Developing a Genomic Signature for Epirthelial Mesenchymal Tranrsition

KH presents on Developing a Genomic Signature for Epithelial Mesenchymal Transition (EMT)

Background in the Potti lab. NEJM 2006; 355:570.
Gene expression patterns were examined in a Cohort of Duke patients with early stage NSCLC, then validated in two independent cohorts (CALGB, ACOSOG). 133 genes in the developed signature (k-ras, MDR upregulation, and down regulation of tumor suppression). Strong predictions of recurrence and survival.

Currently the lab is working wuth a 52 gene signature for radiation sensitivity which was developed initially at the University of Chicago. Resistant clones were selected from a cell line that was serially irradiated and the gene signature differentiates between the resistant selected clones and the initial sensitive cell line. The Potti lab has confirmed this in previously unirradiated cell lines, and has predictive value in predicting radiation response in vitro.
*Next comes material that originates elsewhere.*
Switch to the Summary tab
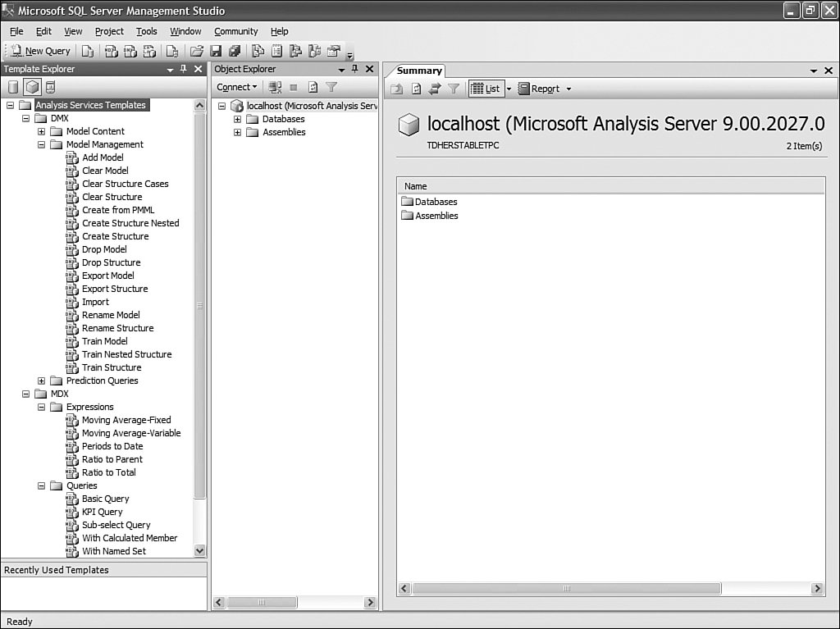This screenshot has height=629, width=840. (x=419, y=71)
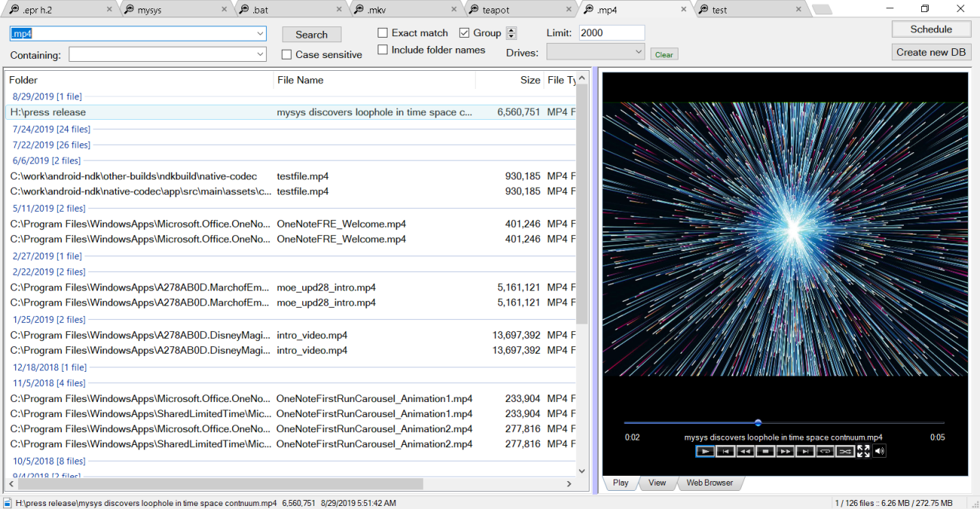Open the Web Browser tab
The width and height of the screenshot is (980, 509).
(x=709, y=483)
This signature is then clinically tested in samples from patients with head and neck cancer and in group with rectal cancer. Accuracy for response to RT was on the order of 75% for association with pCR in the rectal cancer patients, and (?radiographic) response in the Head and Neck patients.

A current direction is integrating mircoRNAs into the gene chips, which requires no additional technology, just different probes.

Switching gears to EMT.

Epithelial Mesenchymal Transition (EMT) occurs in normal embyogenesis. It is also implicated in Lung and Kidney fibrosis, and possibly radiation resistance. Perhaps most intriguingly, EMT is also implicated in the invasion and metastasis process of carcinomas (and an MET [mesenchymal to epithelial tranisition] process then occurs after establishement of a distant colony).

E Cadherin and multiple other pathways (including the Hedgehog pathway) regulate this process. Coculturing with myofibroblasts release Hh(hedgehog) into the microenvironment, and this has been shown to produce EMT in cholangiocytes.

Plan will be two develop an EMT model in NSCLC lines via either coculturing with myofibroblasts or transfection with adenovirus vectors carrying Hh DNA, then developing a gene signature for this process.